From the entries below, return exactly the lines beginning at the one that contains "Image resolution: width=988" and ending at the one that contains "You are a computer-use agent. Image", both of them included, and only those lines.

[Stored data entries]
--- START ---

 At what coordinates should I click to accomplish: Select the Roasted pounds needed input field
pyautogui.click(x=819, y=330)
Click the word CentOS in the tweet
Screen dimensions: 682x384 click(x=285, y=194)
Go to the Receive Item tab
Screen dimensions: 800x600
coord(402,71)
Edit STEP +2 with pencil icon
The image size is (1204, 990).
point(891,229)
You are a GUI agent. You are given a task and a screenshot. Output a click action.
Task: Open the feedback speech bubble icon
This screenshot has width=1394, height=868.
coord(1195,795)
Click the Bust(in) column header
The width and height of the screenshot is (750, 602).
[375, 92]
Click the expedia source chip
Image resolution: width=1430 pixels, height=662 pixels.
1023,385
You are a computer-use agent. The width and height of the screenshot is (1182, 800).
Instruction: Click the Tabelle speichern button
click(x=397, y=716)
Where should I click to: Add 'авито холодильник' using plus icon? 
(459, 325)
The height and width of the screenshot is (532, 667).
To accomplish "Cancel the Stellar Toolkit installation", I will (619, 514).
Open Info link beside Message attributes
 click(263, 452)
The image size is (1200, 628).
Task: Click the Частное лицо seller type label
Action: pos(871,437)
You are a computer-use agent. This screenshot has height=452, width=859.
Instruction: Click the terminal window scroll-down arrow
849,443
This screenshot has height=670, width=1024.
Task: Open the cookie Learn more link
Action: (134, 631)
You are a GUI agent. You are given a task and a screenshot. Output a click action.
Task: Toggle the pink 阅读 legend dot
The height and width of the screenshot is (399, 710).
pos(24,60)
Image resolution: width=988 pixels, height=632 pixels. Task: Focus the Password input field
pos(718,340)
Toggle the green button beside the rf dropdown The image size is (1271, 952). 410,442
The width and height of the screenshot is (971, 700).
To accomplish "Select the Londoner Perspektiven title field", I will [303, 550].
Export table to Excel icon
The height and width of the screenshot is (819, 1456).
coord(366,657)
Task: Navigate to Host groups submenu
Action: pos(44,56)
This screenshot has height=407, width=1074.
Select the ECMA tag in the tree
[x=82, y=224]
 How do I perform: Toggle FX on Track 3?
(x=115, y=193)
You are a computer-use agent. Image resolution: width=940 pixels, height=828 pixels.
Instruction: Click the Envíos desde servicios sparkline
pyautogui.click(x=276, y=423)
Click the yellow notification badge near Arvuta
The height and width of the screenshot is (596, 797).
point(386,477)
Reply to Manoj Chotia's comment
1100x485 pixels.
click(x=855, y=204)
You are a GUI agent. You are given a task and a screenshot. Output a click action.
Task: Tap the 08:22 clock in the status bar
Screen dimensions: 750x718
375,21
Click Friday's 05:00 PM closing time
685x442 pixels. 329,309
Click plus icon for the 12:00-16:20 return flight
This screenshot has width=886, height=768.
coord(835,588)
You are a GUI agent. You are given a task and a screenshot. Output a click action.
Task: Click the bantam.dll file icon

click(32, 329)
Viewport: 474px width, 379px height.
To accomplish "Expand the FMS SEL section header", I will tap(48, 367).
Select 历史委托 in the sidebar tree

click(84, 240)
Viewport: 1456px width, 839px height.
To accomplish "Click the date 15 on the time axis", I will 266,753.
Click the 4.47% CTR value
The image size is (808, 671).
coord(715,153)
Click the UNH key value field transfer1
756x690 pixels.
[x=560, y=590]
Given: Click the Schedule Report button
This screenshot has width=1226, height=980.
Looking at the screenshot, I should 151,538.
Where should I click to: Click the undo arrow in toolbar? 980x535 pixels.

--- END ---

EXERCISE RESPONSE:
Image resolution: width=988 pixels, height=632 pixels. Task: Focus the Password input field
pos(718,340)
Toggle the green button beside the rf dropdown The image size is (1271, 952). 410,442
The width and height of the screenshot is (971, 700).
To accomplish "Select the Londoner Perspektiven title field", I will [303, 550].
Export table to Excel icon
The height and width of the screenshot is (819, 1456).
coord(366,657)
Task: Navigate to Host groups submenu
Action: pos(44,56)
This screenshot has height=407, width=1074.
Select the ECMA tag in the tree
[x=82, y=224]
 How do I perform: Toggle FX on Track 3?
(x=115, y=193)
You are a computer-use agent. Image resolution: width=940 pixels, height=828 pixels.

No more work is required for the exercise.